Returns Management Software, commonly known as reverse logistics, serves as a powerful solution for efficiently handling return processes across various industries. Ideal for manufacturers, online sellers, retailers, and third-party logistics (3PL) businesses, this software streamlines communication with consumers through user-friendly self-service platforms. It facilitates the management of shipping options, inventory, tracking, replacements, credits, refunds, swaps, and the hassle-free generation of prepaid return labels.

This software constitutes a suite of solutions designed to control and oversee the reverse flow of items. The overarching goal is twofold: either reintegrate returned goods into the supply chain to recapture their value or efficiently dispose of inventory.

E-commerce businesses benefit from returns software to maintain and ensure customers' return experience by implementing customized return policies, defining return timelines, and automatically approving specific return requests.

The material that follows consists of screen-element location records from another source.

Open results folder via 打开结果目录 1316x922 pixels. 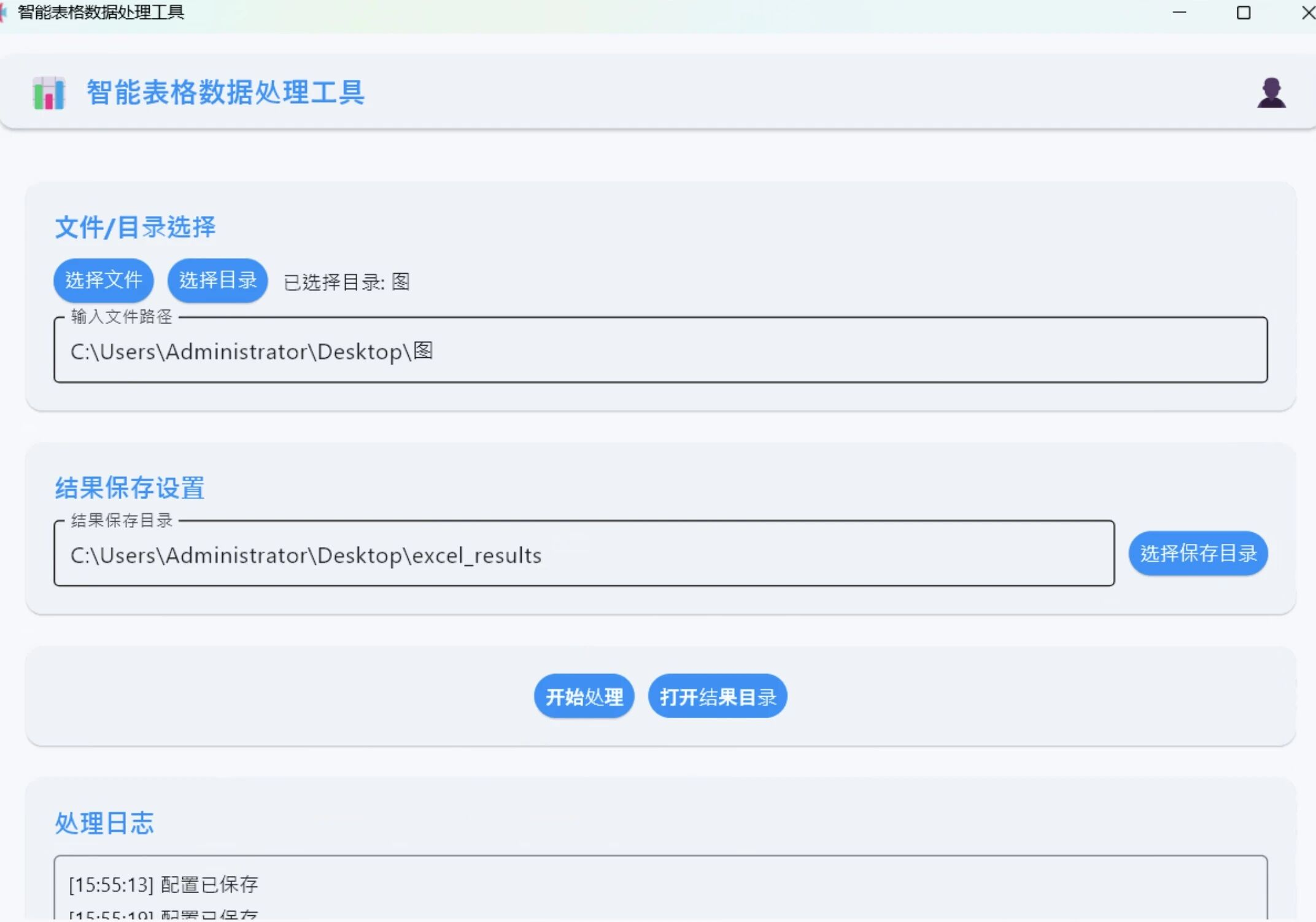click(x=717, y=696)
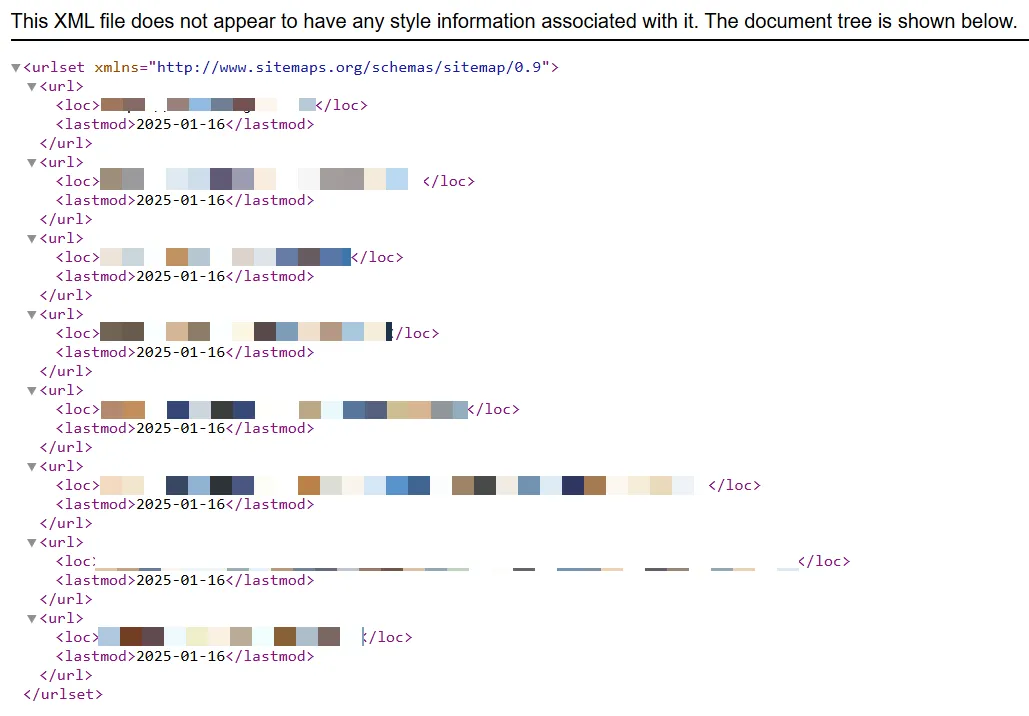The height and width of the screenshot is (716, 1029).
Task: Collapse the third url node
Action: (x=32, y=239)
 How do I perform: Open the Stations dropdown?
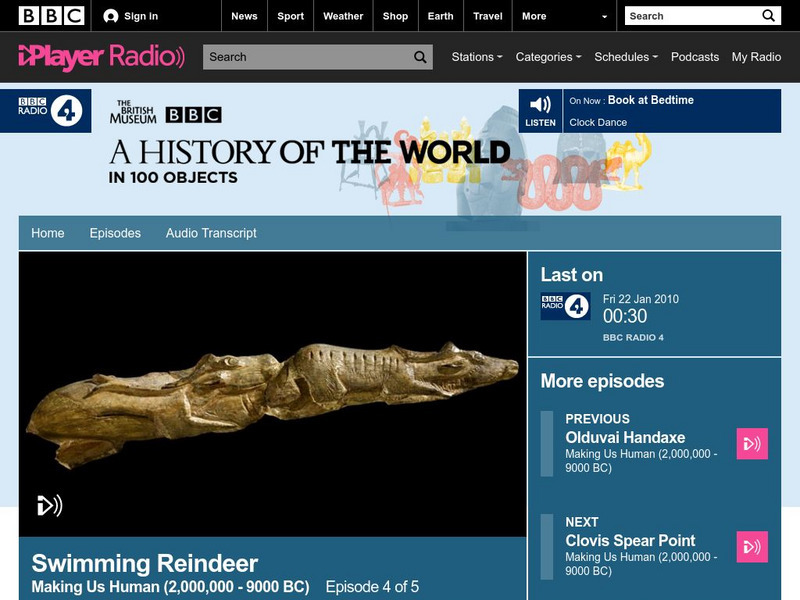click(x=475, y=57)
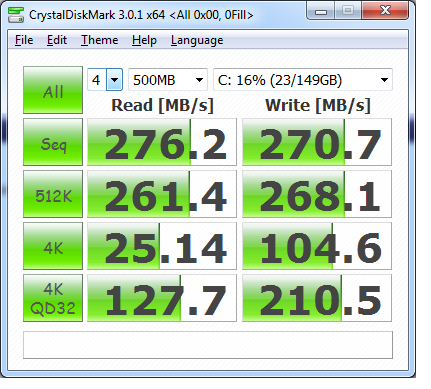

Types of Returns Challenges Examples

As previously mentioned above, managing the returns process can bring a lot of challenges, including:

  • High return rate and costs

  • Maintaining return rules and policies

  • Keeping customers informed of their return, refunds, or product exchanges

  • Tracking and managing inventory 

The good news is that there are several software solutions in the market to assist businesses by automating the process, such as nShift's Returns

But what do you need to consider when exploring the option of switching or investing in a fully automated returns management system? Keep reading to find out:

1. Identify Key Features 

Returns management software should include features such as automated returns processing, customizable workflows, real-time inventory tracking, and analytics and reporting. Look for software that analyses returns to help you make informed decisions about restocking and purchasing and that can help you deal with returns in a way that improves the customer experience. 

2. Evaluate User Experience 

Returns management software should be user-friendly and intuitive to ensure that your team can use it effectively. Evaluate the software's user interface, training and support options, mobile compatibility, and customisation capabilities to ensure that it fits your workflow. Look for software that allows for free returns to improve customer satisfaction and loyalty. 

3. Check Integrations and Compatibility 

Ensure that the returns management software integrates with your existing systems, such as your e-commerce platform or ERP. Look for software that has an API available for custom integrations, offers data migration options, and is compatible with your hardware and software. This will help you manage returns more efficiently and effectively. 

4. Optimise Inventory Management 

Returns management software can help you optimise your inventory management by identifying items that can be restocked and returned to inventory or recycled or disposed of. Look for software that provides analytics on returned items to help you make informed decisions. This will help you reduce costs and improve your bottom line. 

5. Improve Customer Retention and Increase Sales 

Returns management software can help you improve customer retention by providing a seamless and hassle-free returns process. According to a McKinsey report, customers with a positive return experience are 70% more likely to shop with that retailer again. By offering free returns and making the process easy and efficient, you can improve the customer experience and increase customer loyalty. This, in turn, can help increase sales and revenues as satisfied customers are more likely to make repeat purchases and recommend your business to others. 

  Royal Design Group reduced their customer service costs by a whopping 30% by automating their returns. - See for yourself 

According to a report by Accenture, returns can cost retailers up to 20% of their total revenue. By implementing returns management software, you can reduce these costs and stay ahead of the competition. Returns management software can also help you identify trends and patterns in returned items, allowing you to make informed decisions about product quality and customer satisfaction. 

In conclusion, returns management software is valuable for online retailers looking to streamline their returns processes, reduce costs, and improve customer retention, customer experience, and sales and revenues. By identifying key features, evaluating user experience, checking integrations and compatibility, optimising inventory management, and calculating the total cost of ownership and ROI, you can make an informed decision when acquiring returns management software that meets your business needs.